◆ **Task to carry out**
Number of lines below with "computer": work it out and reply with that number only.

Collected data:
* * * *
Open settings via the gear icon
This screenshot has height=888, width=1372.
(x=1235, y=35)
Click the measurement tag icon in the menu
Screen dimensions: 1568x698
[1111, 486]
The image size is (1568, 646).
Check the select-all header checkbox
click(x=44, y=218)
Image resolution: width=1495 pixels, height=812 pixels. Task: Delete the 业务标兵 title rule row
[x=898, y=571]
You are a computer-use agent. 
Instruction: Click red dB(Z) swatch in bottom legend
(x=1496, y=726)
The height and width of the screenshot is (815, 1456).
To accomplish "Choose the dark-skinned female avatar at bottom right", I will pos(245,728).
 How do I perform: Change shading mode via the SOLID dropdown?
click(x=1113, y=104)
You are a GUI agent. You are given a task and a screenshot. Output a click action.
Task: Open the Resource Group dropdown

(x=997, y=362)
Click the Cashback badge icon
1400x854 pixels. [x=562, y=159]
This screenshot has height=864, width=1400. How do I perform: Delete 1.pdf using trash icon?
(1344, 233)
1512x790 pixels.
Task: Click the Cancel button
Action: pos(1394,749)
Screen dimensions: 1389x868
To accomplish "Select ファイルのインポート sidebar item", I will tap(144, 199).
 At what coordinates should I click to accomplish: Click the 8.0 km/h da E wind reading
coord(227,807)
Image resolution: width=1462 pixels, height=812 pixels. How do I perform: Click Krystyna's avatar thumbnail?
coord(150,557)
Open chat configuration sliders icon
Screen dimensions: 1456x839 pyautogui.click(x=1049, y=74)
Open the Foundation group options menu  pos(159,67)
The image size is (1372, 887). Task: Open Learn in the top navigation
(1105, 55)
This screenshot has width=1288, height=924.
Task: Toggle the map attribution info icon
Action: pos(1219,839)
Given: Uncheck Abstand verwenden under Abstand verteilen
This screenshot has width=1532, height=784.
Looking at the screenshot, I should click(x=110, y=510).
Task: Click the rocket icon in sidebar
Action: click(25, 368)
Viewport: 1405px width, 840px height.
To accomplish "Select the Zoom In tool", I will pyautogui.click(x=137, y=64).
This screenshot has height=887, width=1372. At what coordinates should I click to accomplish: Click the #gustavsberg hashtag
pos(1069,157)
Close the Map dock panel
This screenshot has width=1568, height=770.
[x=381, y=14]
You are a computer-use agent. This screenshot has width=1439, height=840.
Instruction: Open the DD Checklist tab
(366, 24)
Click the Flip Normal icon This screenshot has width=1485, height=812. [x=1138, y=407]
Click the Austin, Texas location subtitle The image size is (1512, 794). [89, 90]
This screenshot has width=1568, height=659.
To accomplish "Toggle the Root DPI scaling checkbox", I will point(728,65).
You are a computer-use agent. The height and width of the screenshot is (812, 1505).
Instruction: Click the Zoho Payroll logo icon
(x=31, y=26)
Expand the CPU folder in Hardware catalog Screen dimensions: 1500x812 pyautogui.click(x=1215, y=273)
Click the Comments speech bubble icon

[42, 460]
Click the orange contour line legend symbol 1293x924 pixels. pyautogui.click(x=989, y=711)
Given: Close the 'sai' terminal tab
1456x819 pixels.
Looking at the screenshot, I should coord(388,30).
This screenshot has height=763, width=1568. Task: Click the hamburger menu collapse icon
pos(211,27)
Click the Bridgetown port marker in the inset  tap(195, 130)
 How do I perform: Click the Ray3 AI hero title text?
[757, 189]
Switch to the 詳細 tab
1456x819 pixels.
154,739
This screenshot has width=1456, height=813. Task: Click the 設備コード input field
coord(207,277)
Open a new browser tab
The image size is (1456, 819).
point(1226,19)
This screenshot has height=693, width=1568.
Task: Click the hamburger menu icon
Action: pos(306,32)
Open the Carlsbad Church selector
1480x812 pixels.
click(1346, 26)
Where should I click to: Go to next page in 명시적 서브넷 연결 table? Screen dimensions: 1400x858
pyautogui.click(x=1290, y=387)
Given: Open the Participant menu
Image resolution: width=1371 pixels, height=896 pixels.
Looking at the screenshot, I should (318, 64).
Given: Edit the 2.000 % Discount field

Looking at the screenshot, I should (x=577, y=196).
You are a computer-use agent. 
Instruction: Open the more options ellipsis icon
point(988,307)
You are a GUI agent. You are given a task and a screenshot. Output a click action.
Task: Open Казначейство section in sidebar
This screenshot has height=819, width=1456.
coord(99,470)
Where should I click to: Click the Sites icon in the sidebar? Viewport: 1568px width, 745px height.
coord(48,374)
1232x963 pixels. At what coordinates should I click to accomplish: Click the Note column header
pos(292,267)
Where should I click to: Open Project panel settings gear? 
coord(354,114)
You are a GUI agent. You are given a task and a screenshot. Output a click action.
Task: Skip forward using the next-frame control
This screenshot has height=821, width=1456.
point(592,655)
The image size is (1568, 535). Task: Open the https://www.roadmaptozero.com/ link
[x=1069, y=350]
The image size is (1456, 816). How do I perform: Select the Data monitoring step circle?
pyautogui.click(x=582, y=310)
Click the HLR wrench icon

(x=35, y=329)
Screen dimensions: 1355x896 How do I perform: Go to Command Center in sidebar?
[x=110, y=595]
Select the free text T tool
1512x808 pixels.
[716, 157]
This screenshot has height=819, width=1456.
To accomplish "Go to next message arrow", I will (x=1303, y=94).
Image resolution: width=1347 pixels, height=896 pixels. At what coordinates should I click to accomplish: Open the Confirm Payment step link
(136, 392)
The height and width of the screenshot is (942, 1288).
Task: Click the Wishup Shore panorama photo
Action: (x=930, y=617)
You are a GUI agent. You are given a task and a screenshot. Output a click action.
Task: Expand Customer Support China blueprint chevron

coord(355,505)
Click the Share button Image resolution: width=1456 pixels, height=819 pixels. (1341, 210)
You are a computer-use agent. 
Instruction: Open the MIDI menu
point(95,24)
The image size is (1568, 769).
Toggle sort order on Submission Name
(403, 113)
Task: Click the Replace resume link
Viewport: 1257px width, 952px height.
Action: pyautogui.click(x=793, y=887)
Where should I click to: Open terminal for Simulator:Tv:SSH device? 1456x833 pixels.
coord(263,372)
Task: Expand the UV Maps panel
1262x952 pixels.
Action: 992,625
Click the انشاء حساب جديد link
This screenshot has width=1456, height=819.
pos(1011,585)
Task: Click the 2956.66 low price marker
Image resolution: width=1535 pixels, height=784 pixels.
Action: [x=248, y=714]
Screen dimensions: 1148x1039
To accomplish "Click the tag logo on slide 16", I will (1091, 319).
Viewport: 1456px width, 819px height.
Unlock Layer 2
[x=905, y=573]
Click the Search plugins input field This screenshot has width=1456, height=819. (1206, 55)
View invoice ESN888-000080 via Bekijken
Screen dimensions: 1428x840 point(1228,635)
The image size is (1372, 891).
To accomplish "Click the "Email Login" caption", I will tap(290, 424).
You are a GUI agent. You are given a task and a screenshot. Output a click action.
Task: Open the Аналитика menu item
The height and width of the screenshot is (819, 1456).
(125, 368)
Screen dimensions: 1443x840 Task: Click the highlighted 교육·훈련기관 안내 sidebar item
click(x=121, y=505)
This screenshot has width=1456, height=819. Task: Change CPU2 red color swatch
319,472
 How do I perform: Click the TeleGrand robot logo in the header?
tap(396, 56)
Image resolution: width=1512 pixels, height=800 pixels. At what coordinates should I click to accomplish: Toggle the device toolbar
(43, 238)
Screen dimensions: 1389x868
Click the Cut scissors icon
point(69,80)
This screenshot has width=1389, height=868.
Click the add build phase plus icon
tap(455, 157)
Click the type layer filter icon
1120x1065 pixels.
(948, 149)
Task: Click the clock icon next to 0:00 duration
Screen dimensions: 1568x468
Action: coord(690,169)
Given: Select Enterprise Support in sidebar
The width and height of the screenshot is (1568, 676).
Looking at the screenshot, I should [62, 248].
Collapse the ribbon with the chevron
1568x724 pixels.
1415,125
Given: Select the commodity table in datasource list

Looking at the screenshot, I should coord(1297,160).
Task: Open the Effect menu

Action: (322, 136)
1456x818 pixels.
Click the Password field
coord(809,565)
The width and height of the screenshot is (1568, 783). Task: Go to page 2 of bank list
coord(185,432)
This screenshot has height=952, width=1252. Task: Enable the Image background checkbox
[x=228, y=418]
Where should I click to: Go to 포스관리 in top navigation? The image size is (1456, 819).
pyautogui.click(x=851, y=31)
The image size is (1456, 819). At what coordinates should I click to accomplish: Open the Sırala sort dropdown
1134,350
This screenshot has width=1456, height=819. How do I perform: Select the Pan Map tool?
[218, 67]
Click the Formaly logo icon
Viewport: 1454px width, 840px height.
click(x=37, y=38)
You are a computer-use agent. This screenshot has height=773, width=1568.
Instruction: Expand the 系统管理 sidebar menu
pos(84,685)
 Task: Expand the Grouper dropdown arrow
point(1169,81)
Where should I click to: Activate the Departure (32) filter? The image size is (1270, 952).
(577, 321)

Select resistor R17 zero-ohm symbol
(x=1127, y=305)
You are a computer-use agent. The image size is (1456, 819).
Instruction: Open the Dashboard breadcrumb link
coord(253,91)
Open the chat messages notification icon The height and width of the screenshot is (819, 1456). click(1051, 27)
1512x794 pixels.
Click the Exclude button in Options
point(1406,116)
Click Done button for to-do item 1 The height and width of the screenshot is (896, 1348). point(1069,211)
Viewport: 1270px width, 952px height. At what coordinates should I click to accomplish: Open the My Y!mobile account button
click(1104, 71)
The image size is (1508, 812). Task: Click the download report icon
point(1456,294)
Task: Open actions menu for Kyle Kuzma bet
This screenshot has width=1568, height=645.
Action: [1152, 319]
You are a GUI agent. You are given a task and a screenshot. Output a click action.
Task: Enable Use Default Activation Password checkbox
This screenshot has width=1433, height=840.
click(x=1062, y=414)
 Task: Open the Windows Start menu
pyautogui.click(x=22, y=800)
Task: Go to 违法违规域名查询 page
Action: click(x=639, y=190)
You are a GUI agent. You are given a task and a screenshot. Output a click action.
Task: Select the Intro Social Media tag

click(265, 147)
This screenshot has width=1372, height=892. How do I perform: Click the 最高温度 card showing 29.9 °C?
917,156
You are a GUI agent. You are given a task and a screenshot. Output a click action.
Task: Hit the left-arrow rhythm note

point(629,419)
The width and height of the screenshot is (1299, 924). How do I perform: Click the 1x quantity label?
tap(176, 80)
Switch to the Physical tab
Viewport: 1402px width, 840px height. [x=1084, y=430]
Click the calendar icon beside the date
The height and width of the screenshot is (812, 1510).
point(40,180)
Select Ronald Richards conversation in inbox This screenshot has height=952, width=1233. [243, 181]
* * * *
◆ **Expected answer**
7